Targeted lipidomics reveals extensive changes in circulating lipid mediators in patients with acutely decompensated cirrhosis.

Abstract Acute-on-chronic liver failure (ACLF) is a newly described syndrome, which develops in patients with acutely decompensated cirrhosis, and is characterized by intense systemic inflammation, multi-organ failure and high short-term mortality. The profile of circulating lipid mediators, which are endogenous signaling molecules generated from polyunsaturated fatty acids released from membrane phospholipids that play a major role in inflammation and immunity, is poorly characterized in ACLF. In the current study, we assessed the profile of lipid mediators by liquid chromatography coupled to tandem mass spectrometry in plasma from patients with acutely decompensated cirrhosis, with (n=119) and without (n=127) ACLF, and from healthy subjects (HS, n=18). Measurements were prospectively repeated in 191 patients with acutely decompensated cirrhosis during a 28-day follow-up period. Fifty-nine lipid mediators (out of 100) were detected in plasma from cirrhotic patients, of which, 16 were significantly associated with the disease status. Among these, 11 lipid mediators distinguished patients at any stage from HS, whereas two lipid mediators (leukotriene [LT] E4 and 12-hydroxyheptadecatrienoic acid, both derived from arachidonic acid) shaped a minimal plasma fingerprint that discriminated patients with ACLF from those without. Levels of LTE4 distinguished ACLF grade 3 from ACLF grades 1 and 2, followed the clinical course of the disease (increased with worsening and decreased with improvement) and positively correlated with markers of inflammation and non-apoptotic cell death.

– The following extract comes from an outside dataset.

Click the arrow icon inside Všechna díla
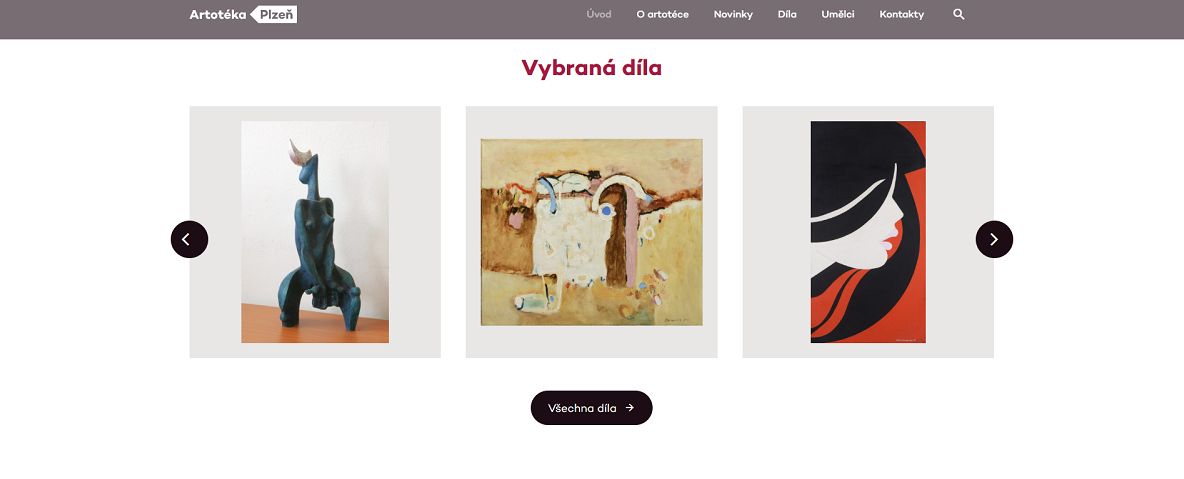 click(630, 408)
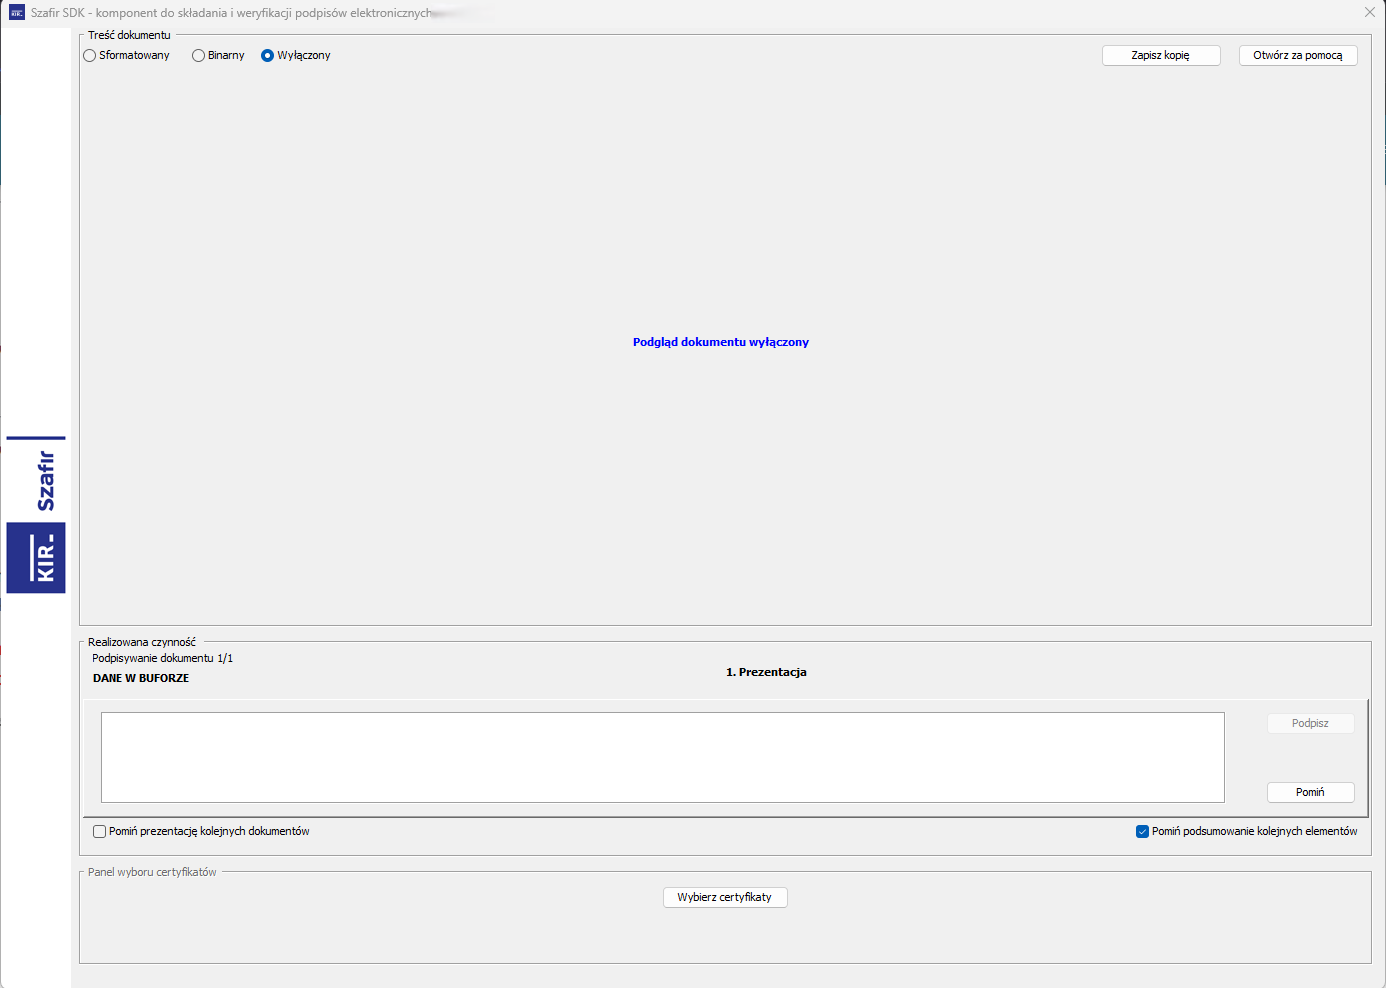Click the 1. Prezentacja step label
1386x988 pixels.
[766, 672]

Moreover, LTE4 together with LXA5 (derived from eicosapentaenoic acid) and EKODE (derived from linoleic acid) associated with short-term mortality. Interestingly, LXA5 and EKODE formed a signature profile associated with coagulation and liver failures. Taken together, these findings uncover specific lipid mediator profiles associated with severity and prognosis of patients with acutely decompensated cirrhosis.